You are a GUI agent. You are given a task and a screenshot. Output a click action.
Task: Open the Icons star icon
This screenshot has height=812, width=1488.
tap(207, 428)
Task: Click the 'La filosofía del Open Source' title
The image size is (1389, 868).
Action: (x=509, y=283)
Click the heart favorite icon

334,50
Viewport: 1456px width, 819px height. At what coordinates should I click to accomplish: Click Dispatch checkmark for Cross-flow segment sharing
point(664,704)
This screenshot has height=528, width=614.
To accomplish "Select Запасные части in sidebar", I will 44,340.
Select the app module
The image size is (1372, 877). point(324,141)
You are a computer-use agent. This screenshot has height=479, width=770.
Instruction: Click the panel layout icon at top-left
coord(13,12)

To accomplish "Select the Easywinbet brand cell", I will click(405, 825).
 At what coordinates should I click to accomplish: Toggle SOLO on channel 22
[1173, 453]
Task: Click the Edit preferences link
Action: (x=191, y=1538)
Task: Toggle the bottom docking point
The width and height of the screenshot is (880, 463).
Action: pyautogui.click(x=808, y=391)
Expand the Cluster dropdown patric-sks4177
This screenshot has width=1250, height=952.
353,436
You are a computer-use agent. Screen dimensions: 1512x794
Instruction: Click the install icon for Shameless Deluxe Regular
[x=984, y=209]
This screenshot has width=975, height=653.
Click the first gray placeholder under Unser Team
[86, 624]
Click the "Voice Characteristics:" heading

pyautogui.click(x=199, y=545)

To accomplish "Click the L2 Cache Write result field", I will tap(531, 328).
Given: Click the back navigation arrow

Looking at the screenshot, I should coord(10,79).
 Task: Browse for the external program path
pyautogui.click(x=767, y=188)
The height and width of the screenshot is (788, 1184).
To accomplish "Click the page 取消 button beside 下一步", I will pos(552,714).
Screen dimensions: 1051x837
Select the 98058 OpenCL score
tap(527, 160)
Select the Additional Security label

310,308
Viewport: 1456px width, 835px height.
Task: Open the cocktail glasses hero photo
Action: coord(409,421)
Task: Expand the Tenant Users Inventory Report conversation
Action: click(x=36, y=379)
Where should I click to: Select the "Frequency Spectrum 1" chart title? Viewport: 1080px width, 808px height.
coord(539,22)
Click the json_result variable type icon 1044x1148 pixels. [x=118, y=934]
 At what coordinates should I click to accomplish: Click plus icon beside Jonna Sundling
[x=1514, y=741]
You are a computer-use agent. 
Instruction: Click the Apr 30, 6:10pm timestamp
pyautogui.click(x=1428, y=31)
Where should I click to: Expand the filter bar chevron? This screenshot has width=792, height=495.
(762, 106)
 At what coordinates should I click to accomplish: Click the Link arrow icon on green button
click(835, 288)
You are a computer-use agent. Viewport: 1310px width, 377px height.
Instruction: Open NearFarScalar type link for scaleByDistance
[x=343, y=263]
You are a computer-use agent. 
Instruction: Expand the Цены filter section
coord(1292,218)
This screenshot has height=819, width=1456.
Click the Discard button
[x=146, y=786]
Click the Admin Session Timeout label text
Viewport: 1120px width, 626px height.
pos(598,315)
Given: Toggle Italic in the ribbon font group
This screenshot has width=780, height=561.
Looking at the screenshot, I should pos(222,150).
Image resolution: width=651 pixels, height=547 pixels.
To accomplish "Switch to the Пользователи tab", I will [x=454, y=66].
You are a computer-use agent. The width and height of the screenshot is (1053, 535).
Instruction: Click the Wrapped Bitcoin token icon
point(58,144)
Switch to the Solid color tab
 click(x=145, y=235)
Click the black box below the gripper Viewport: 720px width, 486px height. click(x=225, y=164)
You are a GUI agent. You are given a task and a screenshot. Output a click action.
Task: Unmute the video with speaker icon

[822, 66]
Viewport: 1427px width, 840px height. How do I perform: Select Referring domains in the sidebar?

### EXERCISE REQUIREMENTS
Pull out every line of the rows above that contains the string "coordinates", matching case exactly.

### COMPLETE RESPONSE
Viewport: 1456px width, 819px height. At what coordinates should I click to accomplish: Click Dispatch checkmark for Cross-flow segment sharing
 At what coordinates should I click to accomplish: Toggle SOLO on channel 22
 At what coordinates should I click to accomplish: Click plus icon beside Jonna Sundling
 At what coordinates should I click to accomplish: Click the Link arrow icon on green button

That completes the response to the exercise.